[Page excerpt]
A couple of coincidences turn thoughts towards the topics of Grumbines. A few weeks I heard from R. Edward Grumbine. Turns out we are indeed related, though perhaps no closer than my 5-great grandfather (Leonhart Krumbein). Also in recent visitation, it seems some people looking for Dr. Francis Grumbine found themselves here. Francis is a medical doctor, I'm a PhD in geoscience, Ed (R. Edward) is a PhD and professor of ecology. One more, if not recent, coincidence: I was an undergraduate at Northwestern University and graduate student at the University of Chicago. While at Northwestern, I worked in the office (what once was) of William Krumbein, another relative, who was a noted geologist. (He's another 3 generations back from me, and I've never talked to Francis though he is in the area here.)
If you look some more, you'll find more Grumbines (also Krumbein, Crumbine, ...) in science and medicine. Rather a surprising number, at least to me.

[Record extracts]
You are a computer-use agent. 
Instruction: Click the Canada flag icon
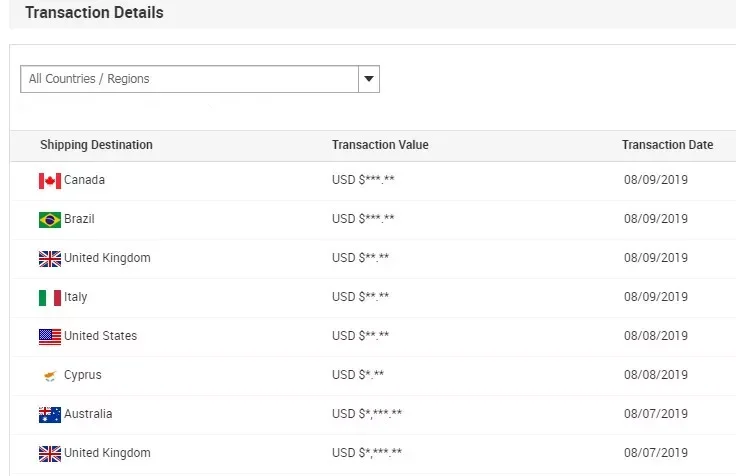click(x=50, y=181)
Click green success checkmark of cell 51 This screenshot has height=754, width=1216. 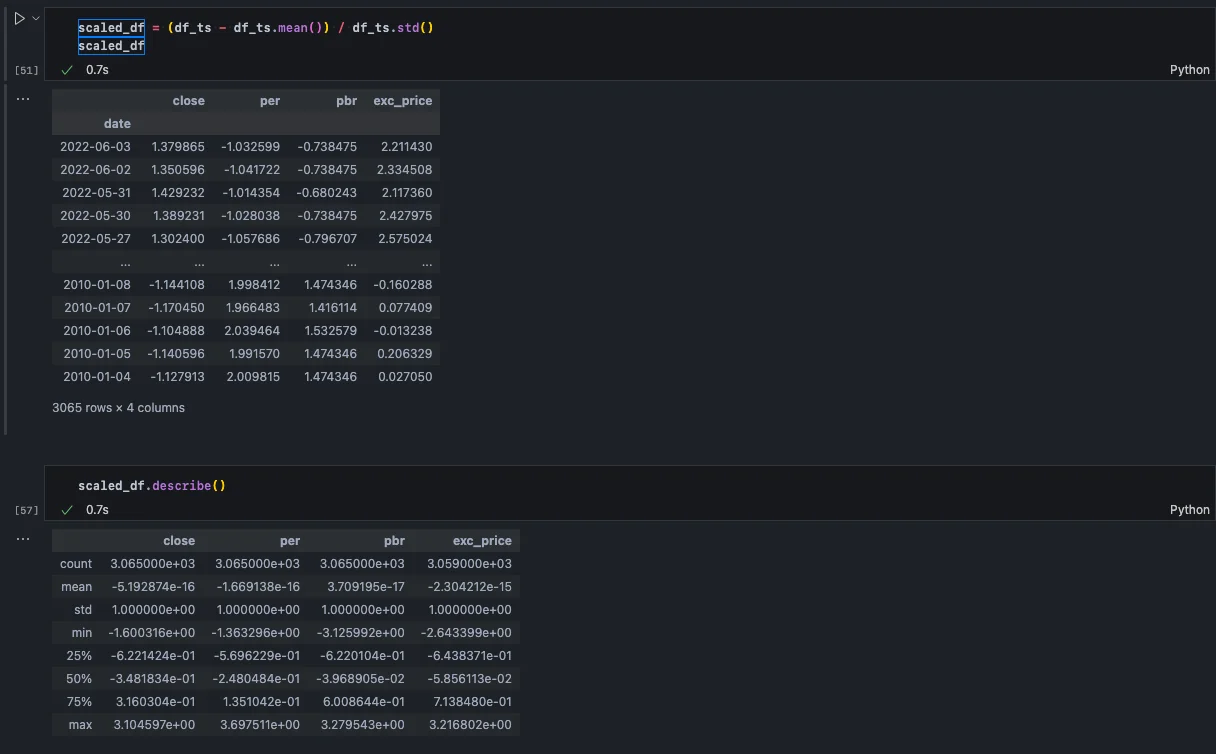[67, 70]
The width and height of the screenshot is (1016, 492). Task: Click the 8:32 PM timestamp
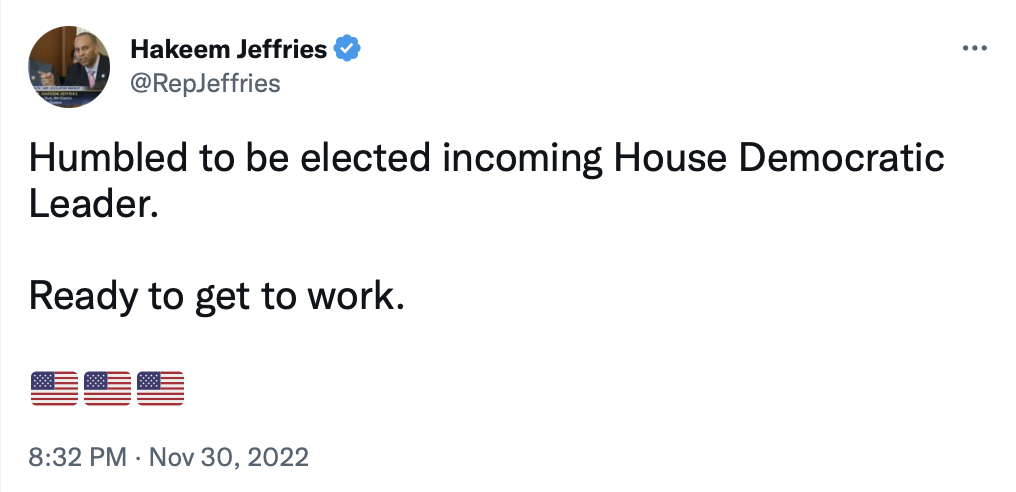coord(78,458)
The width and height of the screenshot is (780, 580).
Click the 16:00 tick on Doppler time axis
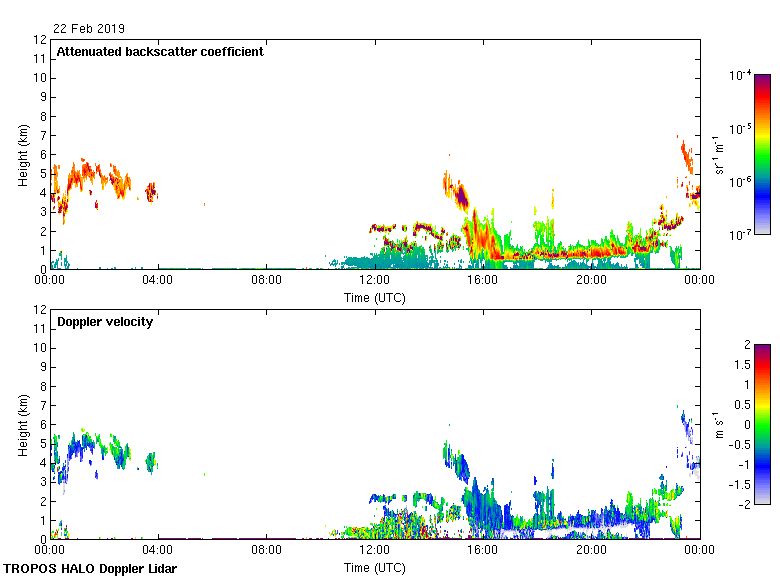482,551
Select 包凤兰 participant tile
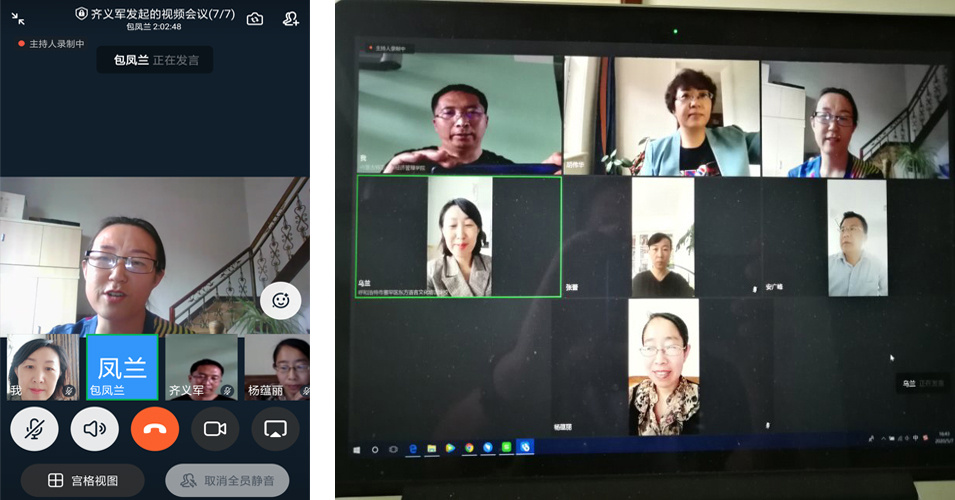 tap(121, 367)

[Exercise aim]
Reproduce the passage about Grumbine relatives in science and medicine word for word, from its first sentence to its last.

[Response]
A couple of coincidences turn thoughts towards the topics of Grumbines. A few weeks I heard from R. Edward Grumbine. Turns out we are indeed related, though perhaps no closer than my 5-great grandfather (Leonhart Krumbein). Also in recent visitation, it seems some people looking for Dr. Francis Grumbine found themselves here. Francis is a medical doctor, I'm a PhD in geoscience, Ed (R. Edward) is a PhD and professor of ecology. One more, if not recent, coincidence: I was an undergraduate at Northwestern University and graduate student at the University of Chicago. While at Northwestern, I worked in the office (what once was) of William Krumbein, another relative, who was a noted geologist. (He's another 3 generations back from me, and I've never talked to Francis though he is in the area here.)
If you look some more, you'll find more Grumbines (also Krumbein, Crumbine, ...) in science and medicine. Rather a surprising number, at least to me.